WHAT THE EXERCISE ASKS: Pick up the article on Warren Buffett's marriages from its last sentence and keep writing.

DOCUMENT:
Warren Buffett started dating his second wife, Astrid Menks, while he was still married to his first wife — and neither of them minded.
The “Oracle of Omaha” spent years in an unconventional marriage until his first wife Susan died in 2004. Family members said the unusual arrangement worked for all those involved. The trio would even send out Christmas cards together — signed Warren, Susan, and Astrid — according to The Daily Mail.
“Unconventional is not a bad thing,” Buffett’s daughter, Susie Buffett, told The New York Times. “More people should have unconventional marriages.”
Here’s a look inside Warren Buffett’s married life.
Buffett’s connection to his first wife goes back long before they were even born.

Susan’s grandfather once ran a campaign for Republican United States Representative Howard Buffett, Warren’s grandfather. It apparently didn’t go well.

Their daughter, Susie Buffett, told Business Insider in 2017 that it was “the only time my grandpa Buffett lost.”

Before he met Susan, Buffett busied himself trying to win the heart of a woman named Betty Gallagher in 1949.

She happened to be dating a ukulele player, so Buffett took up the instrument, too.

Betty wasn’t swayed.

But Buffett’s hobby — which he continues to showcase at parties and meetings — paid off in the long run.

The next year, Buffett met Susan Thompson.

She was the roommate of Buffett’s sister, Roberta, at Northwestern University.

Like Betty, she was also already seeing someone else.

Buffett formed a friendship with her father, Bill, a professor and mandolin player who knew his parents.

They would jam out together in the Thompson residence, giving Buffett the opportunity to call on Susan.

He continued to visit the Thompsons, even after he left to go to business school at Columbia University.

Eventually, Buffett’s musical wooing paid off.

The two were married in 1952.

The couple had three children together. Susie, the eldest, is a philanthropist. Howard, the middle child, is a businessman and former sheriff of Macon County, Illinois. Peter, the youngest, is a musician.

The couple got along well in many regards, but their relationship was strained by Buffett’s intense work ethic, Time reported.

RECORDS:
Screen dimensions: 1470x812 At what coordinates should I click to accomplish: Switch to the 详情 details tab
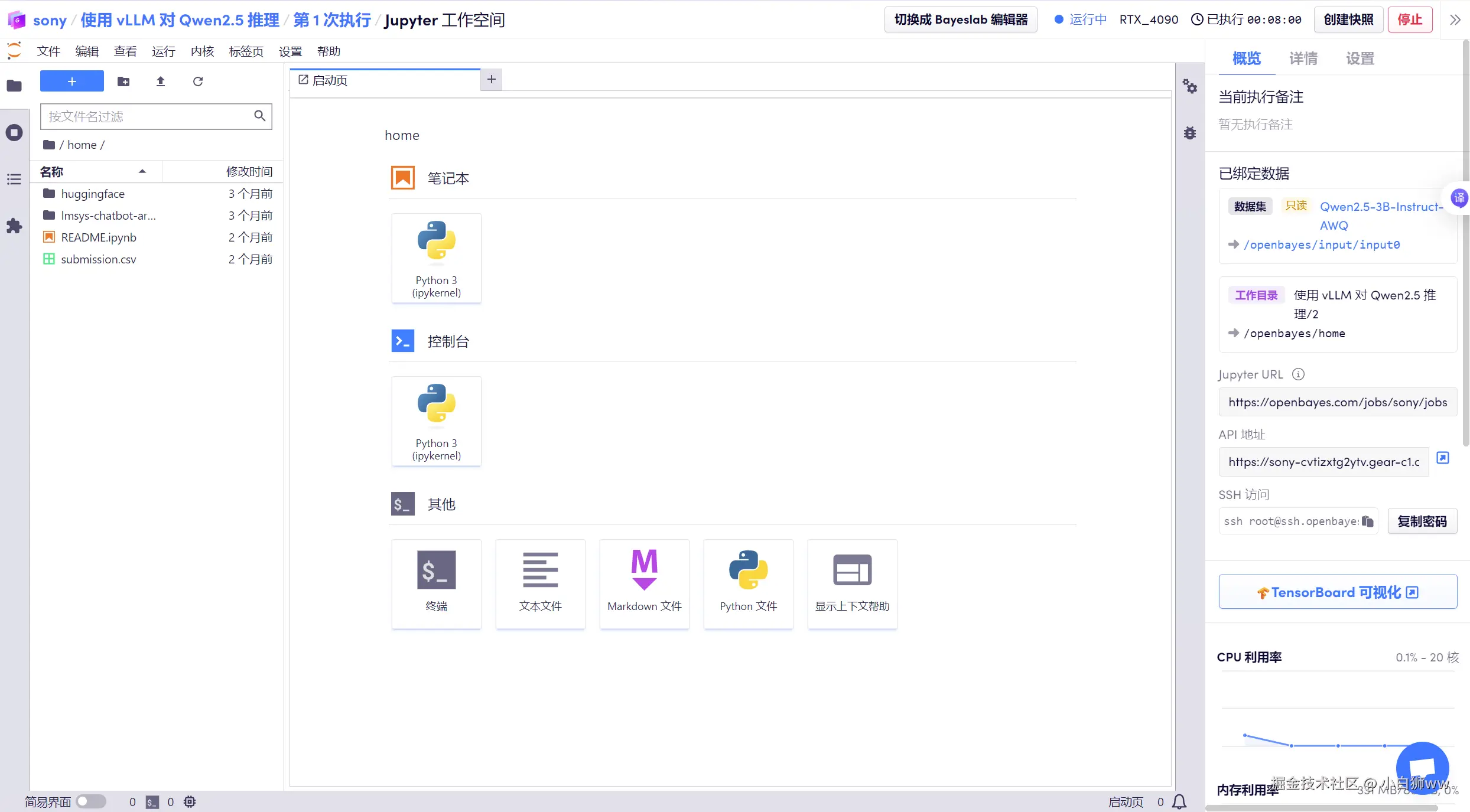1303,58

--

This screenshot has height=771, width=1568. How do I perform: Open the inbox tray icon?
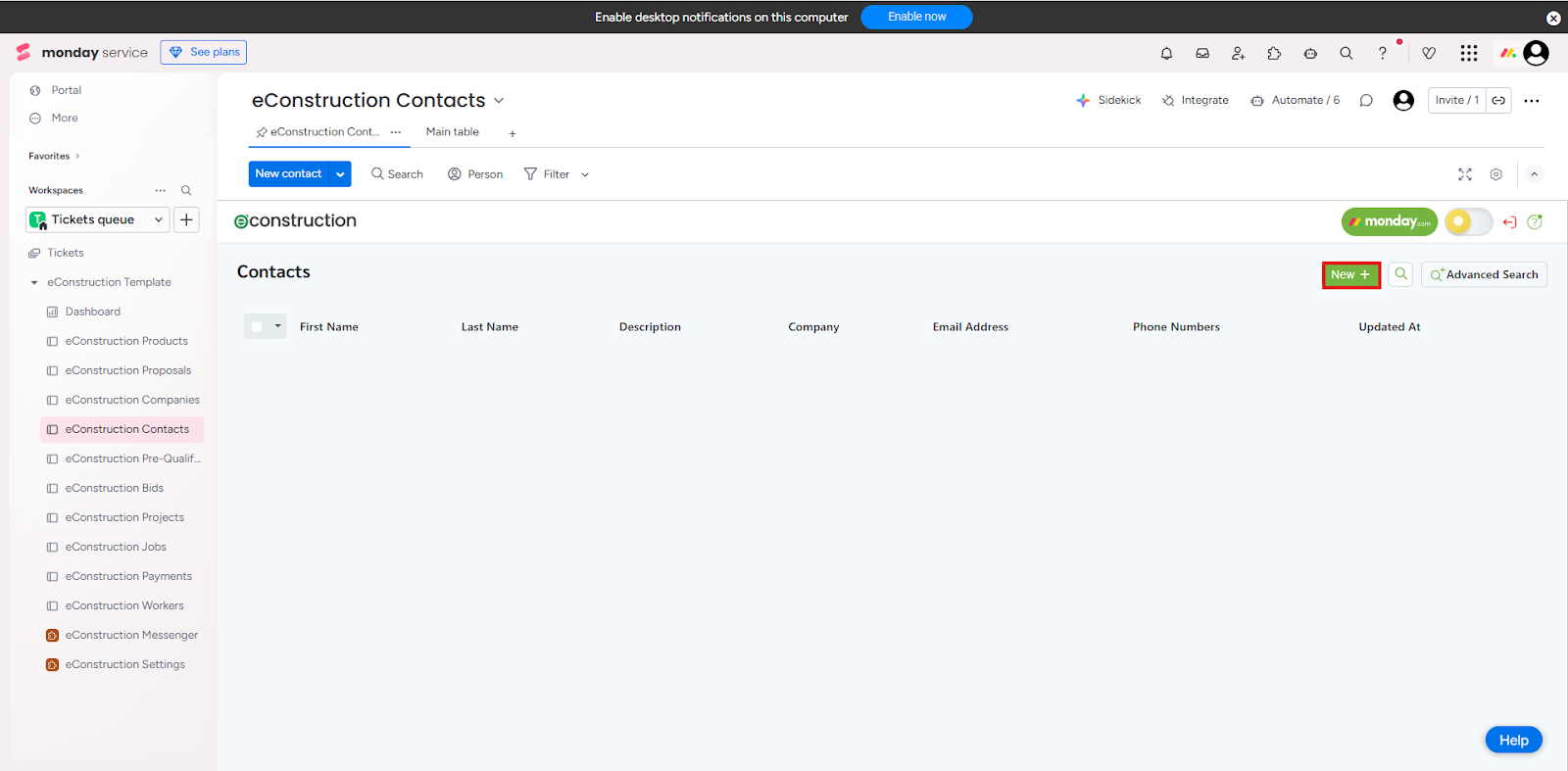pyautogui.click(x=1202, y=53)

RESPONSE:
After Berkshire Hathaway bought a stake in The Washington Post, publisher Katherine Graham and Buffett struck up a flirtatious relationship, with Susan Buffett’s permission.

They would reportedly jaunt off to Martha’s Vineyard together, and Graham even had a habit of throwing her keys to the investor during charity events and parties. Susan was reportedly furious and began an affair with a tennis instructor.

The Buffetts began living separately in 1977, when Susan left for California to pursue a singing career.

Buffett was reportedly devastated by her departure.

“It was definitely 95% my fault … I just wasn’t attuned enough to her, and she’d always been perfectly attuned to me,” Buffett said.

“She kept me together for a lot of years … It shouldn’t have happened,” Buffett said.

Buffett’s children worried that their father would not be able to get along without their mother.

“I was concerned about him being able to function in the normal world,” Susie Buffett said.

Then, the following year, Susan introduced her husband to restaurant hostess and Latvian immigrant Astrid Menks.

They had become friends when Susan began singing at the restaurant. Astrid quickly moved in and became Buffett’s companion.

The three remained close and essentially functioned as a trio.

“Astrid and my mother were very close — really loved each other,” Susie Buffett told The New York Times.

Buffett would often say, “Susie put me together and Astrid keeps me together.”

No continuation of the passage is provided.